▶ Задания:
1: Согласуются ли с рецензией на книгу пьес Брюсова следующие утверждения? (a) По словам публикатора, пьеса «Декаденты» была поставлена в 1894 г. (b) На портале «Автограф» дневниковые тетради Брюсова выложены лишь частично. (c) Работу над текстом пьесы Брюсов начал 21 октября 1893 г. На каждое ответьте «да» или «нет» и приведите решающие слова рецензии дословно.
2: Верните из рецензии на книгу пьес Брюсова дословно весь отрывок, начиная со слов «Опубликовано в журнале» и вплоть до слов «предать их тиснению.».
3: Перескажите короче абзац рецензии на книгу пьес Брюсова, начинающийся словами «Как прекрасно знают те», и сохраните его основные факты.

Опубликовано в журнале НЛО, номер 1, 2021
Как прекрасно знают те, кто занимается русской литературой конца XIX — начала XX в., одним из самых неизданных авторов остается Валерий Брюсов. Поэтому можно было бы только приветствовать небольшую книжку его не публиковавшихся самим автором пьес [1], служащую как бы спутницей сравнительно недавно появившейся книги, включившей пьесы публиковавшиеся [2]. Однако книга Анны Андриенко вызывает столько вопросов, что нельзя их не задать. Цель нашей небольшой работы состоит в том, чтобы показать, как следует и как не следует подходить к рукописным материалам, желая предать их тиснению.
Мы должны повиниться: разбираемая нами далее публикация увидела свет в альманахе «Современная драматургия» в 2014 г. и нам известна еще с тех пор. Но тогда нам и в голову не пришло анализировать ее, полагая достаточно надежным источником. Однако, перечитывая ее в составе нынешнего томика, мы не можем не сказать о том, что, к сожалению, специалист-брюсовед, историк русской драматургии, историк культуры того времени не сможет опираться на печатаемые тексты, по крайней мере на текст пьесы «Декаденты (Конец столетия)». По утверждению публикатора и автора вступительной статьи, она была написана в 1893 г. и поставлена в 1894 г. на сцене Немецкого клуба с Брюсовым в главной роли. Что здесь правда, а что нет? А. Андриенко пишет: «По материалам неопубликованного дневника ранних лет И.М. Брюсова датирует пьесу “Декаденты” 17 октября 1893 г., но в опубликованной части дневника В.Я. Брюсова нет упоминания о замысле пьесы» (с. 23). Естественно, в опубликованной части нет слов из неопубликованной. Вот они: «Задумал много нового. Напр[имер], драму из жизни Верлена» [3]. Автор работал в архиве Брюсова, то есть вполне имел возможность прочитать эту запись. Но предположим, что по каким-то причинам рукопись ему не выдали. Тогда надо было зайти на портал «Автограф: Электронный архив русской литературы», существующий уже несколько лет, — там полностью выложены все дневниковые тетради Брюсова. Но есть ход еще проще — посмотреть, нет ли каких-то материалов об этой пьесе в фундаментальной и весьма надежной работе «Письма [Брюсова] из рабочих тетрадей», подготовленной С.И. Гиндиным Оказывается — есть. Там читаем в комментарии к черновику письма П. Верлену, написанному между 14 и 16 октября 1893 г.: «Самой же пьесы еще не было, что подтверждается и дневниковой записью от 17 октября: “Задумал много нового. Например, драму из жизни Верлена” (1.12/2, л. 29 об.). Непосредственная работа над текстом была начата Брюсовым 21 октября 1893 г. (см. 28.6, л. 1) и продолжалась, по крайней мере, до 16 апреля 1894 г. (см. 1.13/1, л. 22 об.)» [4]. Из этого прямо следует, что датировать драму мы должны не 1893-м, а 1894 г. И серьезные сомнения вызывает то, что она могла быть поставлена в Немецком клубе. Ни в дневнике, ни в письмах, ни в библиографических указателях, ни в составлявшейся самим Брюсовым тетради «Я и мир», куда он вклеивал или переписывал все материалы с упоминанием своего имени, ни в биографиях поэта, ни в работах о его драматургии нет ни слова о том, что пьеса шла на сцене.

(Исходные данные)
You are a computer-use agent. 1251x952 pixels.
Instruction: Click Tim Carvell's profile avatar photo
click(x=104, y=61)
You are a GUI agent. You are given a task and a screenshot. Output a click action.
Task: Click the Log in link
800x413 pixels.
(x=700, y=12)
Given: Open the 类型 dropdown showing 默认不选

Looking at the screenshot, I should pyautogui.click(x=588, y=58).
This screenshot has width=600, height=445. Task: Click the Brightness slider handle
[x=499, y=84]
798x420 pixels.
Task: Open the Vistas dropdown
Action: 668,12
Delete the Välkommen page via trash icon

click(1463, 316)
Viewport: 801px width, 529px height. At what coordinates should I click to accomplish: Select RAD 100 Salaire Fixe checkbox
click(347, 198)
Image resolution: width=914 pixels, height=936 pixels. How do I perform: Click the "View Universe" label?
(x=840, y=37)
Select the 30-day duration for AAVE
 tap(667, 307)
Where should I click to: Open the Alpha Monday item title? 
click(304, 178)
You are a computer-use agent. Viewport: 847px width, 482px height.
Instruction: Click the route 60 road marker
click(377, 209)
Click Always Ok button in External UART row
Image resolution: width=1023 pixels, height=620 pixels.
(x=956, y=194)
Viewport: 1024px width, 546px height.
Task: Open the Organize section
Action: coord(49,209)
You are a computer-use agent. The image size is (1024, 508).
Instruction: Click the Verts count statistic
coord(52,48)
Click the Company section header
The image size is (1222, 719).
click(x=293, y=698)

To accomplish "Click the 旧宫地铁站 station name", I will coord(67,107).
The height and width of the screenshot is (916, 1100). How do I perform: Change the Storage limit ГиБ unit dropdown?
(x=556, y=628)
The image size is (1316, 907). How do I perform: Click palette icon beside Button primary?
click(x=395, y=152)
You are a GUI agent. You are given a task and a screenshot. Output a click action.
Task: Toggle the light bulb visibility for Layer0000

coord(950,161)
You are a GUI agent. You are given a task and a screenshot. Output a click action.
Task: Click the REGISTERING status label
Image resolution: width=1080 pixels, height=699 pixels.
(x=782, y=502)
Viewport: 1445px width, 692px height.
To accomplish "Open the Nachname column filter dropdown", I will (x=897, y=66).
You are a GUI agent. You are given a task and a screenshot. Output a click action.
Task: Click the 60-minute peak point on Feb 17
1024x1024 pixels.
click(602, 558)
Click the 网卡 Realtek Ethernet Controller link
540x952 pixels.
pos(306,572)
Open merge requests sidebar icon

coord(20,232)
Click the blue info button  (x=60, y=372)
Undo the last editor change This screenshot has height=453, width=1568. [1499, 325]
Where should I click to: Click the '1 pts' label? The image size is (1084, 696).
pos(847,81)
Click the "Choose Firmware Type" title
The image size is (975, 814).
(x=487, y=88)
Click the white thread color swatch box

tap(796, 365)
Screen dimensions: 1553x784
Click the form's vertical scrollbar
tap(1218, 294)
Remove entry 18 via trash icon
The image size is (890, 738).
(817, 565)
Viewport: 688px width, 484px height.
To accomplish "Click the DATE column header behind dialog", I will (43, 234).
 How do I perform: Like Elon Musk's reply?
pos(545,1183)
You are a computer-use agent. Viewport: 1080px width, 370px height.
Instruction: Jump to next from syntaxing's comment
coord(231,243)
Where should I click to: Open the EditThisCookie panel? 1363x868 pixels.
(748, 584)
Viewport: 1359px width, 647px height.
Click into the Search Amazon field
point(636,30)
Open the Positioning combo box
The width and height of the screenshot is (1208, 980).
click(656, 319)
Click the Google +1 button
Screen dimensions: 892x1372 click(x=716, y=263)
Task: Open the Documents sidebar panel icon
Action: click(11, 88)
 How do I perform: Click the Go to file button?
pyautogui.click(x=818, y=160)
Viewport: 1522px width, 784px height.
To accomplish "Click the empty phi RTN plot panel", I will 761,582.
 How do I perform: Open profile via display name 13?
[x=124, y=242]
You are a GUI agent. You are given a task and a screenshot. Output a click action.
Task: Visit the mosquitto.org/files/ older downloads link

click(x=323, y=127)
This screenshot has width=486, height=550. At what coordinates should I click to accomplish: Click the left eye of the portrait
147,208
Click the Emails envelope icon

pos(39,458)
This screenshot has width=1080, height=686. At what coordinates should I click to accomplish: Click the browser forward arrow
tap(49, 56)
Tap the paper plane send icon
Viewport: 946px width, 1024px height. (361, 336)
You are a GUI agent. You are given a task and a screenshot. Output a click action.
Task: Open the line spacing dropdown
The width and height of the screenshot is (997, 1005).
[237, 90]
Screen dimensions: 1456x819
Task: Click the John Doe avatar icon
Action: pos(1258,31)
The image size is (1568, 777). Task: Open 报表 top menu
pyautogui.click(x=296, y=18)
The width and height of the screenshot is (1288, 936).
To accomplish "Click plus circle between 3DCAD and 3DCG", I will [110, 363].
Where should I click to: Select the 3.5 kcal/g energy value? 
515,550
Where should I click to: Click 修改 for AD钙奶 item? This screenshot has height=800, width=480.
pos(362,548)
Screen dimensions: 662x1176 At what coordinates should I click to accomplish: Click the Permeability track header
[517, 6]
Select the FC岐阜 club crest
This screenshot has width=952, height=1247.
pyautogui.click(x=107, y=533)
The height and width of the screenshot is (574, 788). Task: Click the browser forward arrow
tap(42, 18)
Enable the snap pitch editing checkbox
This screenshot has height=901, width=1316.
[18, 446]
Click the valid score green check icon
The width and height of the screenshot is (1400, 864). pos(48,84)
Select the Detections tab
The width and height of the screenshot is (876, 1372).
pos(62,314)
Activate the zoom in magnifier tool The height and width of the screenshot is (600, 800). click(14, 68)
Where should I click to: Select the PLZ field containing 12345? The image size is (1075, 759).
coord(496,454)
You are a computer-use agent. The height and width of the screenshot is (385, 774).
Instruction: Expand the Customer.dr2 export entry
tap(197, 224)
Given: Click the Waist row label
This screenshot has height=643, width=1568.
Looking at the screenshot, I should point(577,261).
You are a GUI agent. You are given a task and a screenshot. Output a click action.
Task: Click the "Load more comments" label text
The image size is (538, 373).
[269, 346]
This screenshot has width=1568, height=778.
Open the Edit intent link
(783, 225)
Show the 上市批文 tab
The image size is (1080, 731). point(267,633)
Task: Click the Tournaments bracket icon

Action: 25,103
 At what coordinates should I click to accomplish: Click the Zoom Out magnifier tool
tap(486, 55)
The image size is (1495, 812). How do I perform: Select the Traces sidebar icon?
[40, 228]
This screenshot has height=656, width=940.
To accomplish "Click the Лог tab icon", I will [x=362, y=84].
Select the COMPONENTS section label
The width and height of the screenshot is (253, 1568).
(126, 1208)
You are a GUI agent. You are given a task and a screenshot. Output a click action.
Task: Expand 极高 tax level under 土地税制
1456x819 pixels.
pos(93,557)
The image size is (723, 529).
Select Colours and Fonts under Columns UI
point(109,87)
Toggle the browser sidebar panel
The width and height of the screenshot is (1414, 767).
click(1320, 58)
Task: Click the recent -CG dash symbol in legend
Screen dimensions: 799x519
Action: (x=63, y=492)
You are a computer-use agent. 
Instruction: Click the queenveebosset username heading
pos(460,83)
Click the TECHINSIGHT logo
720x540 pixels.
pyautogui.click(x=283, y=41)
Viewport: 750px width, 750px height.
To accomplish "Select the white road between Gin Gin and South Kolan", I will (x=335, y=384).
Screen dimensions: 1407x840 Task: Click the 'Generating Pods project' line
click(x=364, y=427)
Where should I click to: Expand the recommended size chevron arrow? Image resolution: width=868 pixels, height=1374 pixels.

▶ Ответы по заданиям:
1:
(a) Да: «поставлена в 1894 г. на сцене Немецкого клуба с Брюсовым в главной роли».
(b) Нет: «там полностью выложены все дневниковые тетради Брюсова».
(c) Да: «Непосредственная работа над текстом была начата Брюсовым 21 октября 1893 г.»

2:
Опубликовано в журнале НЛО, номер 1, 2021
Как прекрасно знают те, кто занимается русской литературой конца XIX — начала XX в., одним из самых неизданных авторов остается Валерий Брюсов. Поэтому можно было бы только приветствовать небольшую книжку его не публиковавшихся самим автором пьес [1], служащую как бы спутницей сравнительно недавно появившейся книги, включившей пьесы публиковавшиеся [2]. Однако книга Анны Андриенко вызывает столько вопросов, что нельзя их не задать. Цель нашей небольшой работы состоит в том, чтобы показать, как следует и как не следует подходить к рукописным материалам, желая предать их тиснению.

3: Валерий Брюсов остается одним из самых неизданных авторов своего времени. Поэтому небольшая книжка его пьес, которые сам он не публиковал, могла бы только радовать. Она служит спутницей недавней книги с его опубликованными пьесами. Однако книга Анны Андриенко вызывает много вопросов. Цель работы — показать, как следует и как не следует готовить рукописные материалы к печати.